Of Design release 1.0a1

As regular readers will know, I've been working (slowly) on a rewrite of my BIS Thesis in Design Epistemology.  The original thesis was huge, covering way more material than anyone should attempt to cover in one thesis, and as a result it was rather cursory in its coverage of most of the areas on which it touched.  It was also written as a "design thesis", that is, as a designed work (mostly short stories) rather than a prosaic paper.

The revised thesis is far more prosaic and far more straightforward.  It's also turning out to be far longer, and still has way too much material planned to go into it.  So I'm trying to rein in the horses and tie off the ends.  I can look at covering the whole of the hundreds of schools of design, the varied approaches, the huge collection of "stuff" that was part of the original when I'm teaching somewhere and getting paid to write about it :) .

The current rewrite covers basically the "Toolboxes" section of the original thesis, that is, the theoretical underpinnings.  It doesn't cover any of the schools of architecture, the individual architects, the individual buildings, the individual mechanisms (such as proportional systems), that is, it doesn't include the "Treasure Chests" from the original thesis.  Even with that, it's now 52 pages long, and the final section (Play) could use some fleshing out.

What's it all for?  Well, as I've mentioned before, this is something of a "what I wish I had when I entered architecture school" project.  It's an introduction to thoughts surrounding the synthesis and generation of form; the process of design.  It's also, to some extent, my attempt to make my thesis material more "academia-friendly", with the idea that at some point I may get back to studying formally.  More than that, though, it's my attempt to organize thought around design, and to convince others to use that organization to think more deeply and usefully about the process of design.

For those who would like to read it, it is uploaded now (PDF link) and awaiting your critique.

Comments

  1. Evelyn

    Evelyn on 08/26/2009 11:17 a.m. #

    What level/type of critique are you interested in?
    Are there any questions I should keep in mind while reading it?

    Have you heard of the Fluid project?
    http://wiki.fluidproject.org/pages/viewpage.action?pageId=3900010

  2. Mike Fletcher

    Mike Fletcher on 08/26/2009 8:48 p.m. #

    Level/type of critique: at this point the most useful type of critique would likely be whether the ideas are communicated effectively (and if not, what's not coming through).
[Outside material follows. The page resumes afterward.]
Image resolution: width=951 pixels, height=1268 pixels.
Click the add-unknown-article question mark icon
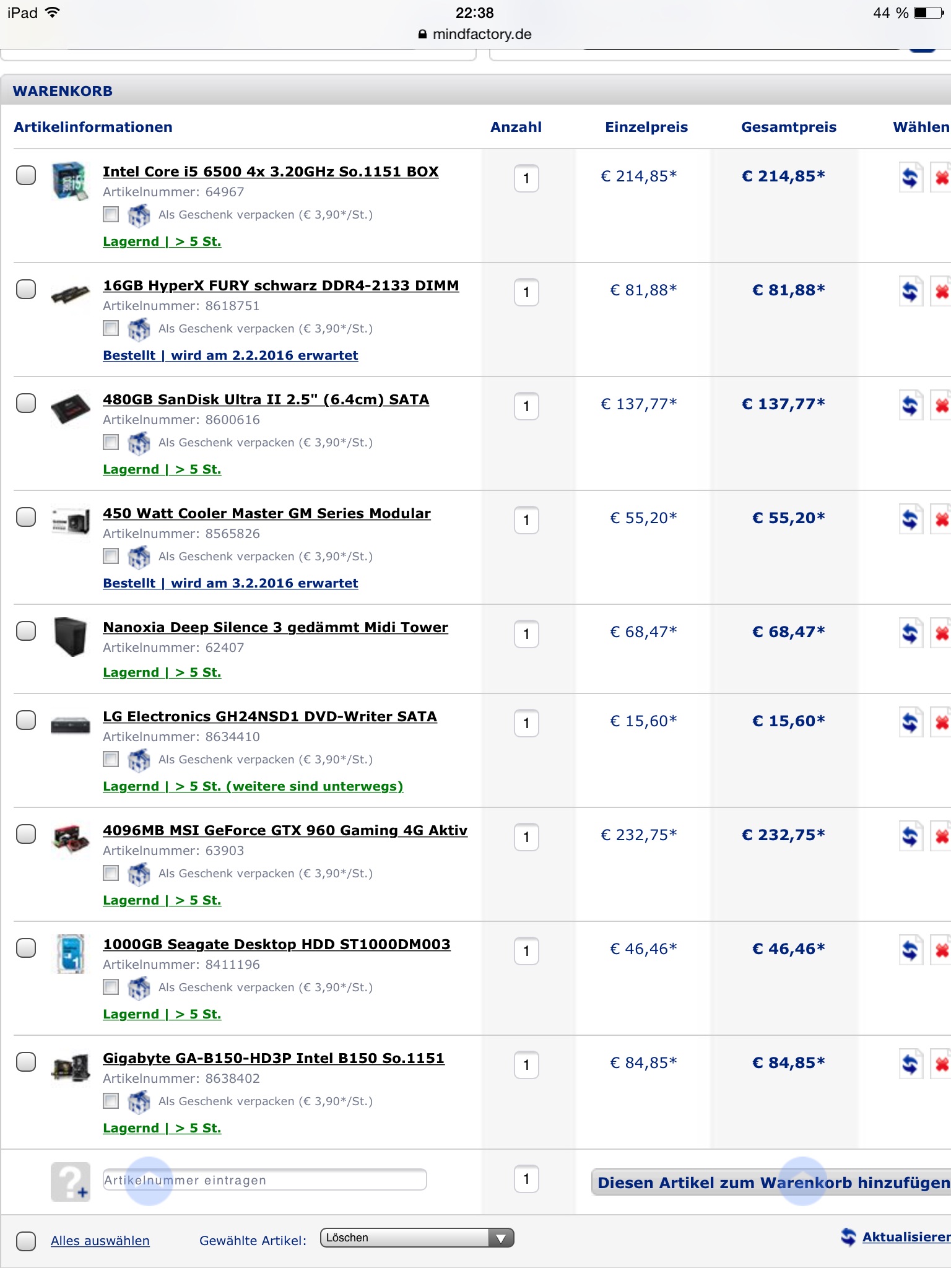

Similarly whether the ideas are useful/trivial/to abstract, or if the presentation is too abstract/concrete, I'd really like to know that.

    Questions: what other topics would you want covered in the "theory" part of the thesis (this part of the thesis) as distinct from the practice/survey part? Are there areas of design thought that you feel should be addressed as "core" (i.e. common to all (or most) schools of design thought)? Are there parts of the current text which you feel don't need to be in the "core"?

    Thanks for considering reading :) .

    Hadn't heard of the Fluid project before this.

  3. Evelyn

    Evelyn on 10/06/2009 12:21 p.m. #

    I like the idea of a "what I wish I knew when I was learning Design" paper.

    But I have very little association with anything academic these days, so I found the reading hard going. I just didn't have the shared background you were relying on when you talked about schools of design.

    I suspect a few more concrete examples and stories might have helped a lot as an entryway to the material.

    I hope this helps.

  4. Mike Fletcher

    Mike Fletcher on 10/06/2009 10:45 p.m. #

    It does indeed help. Much obliged.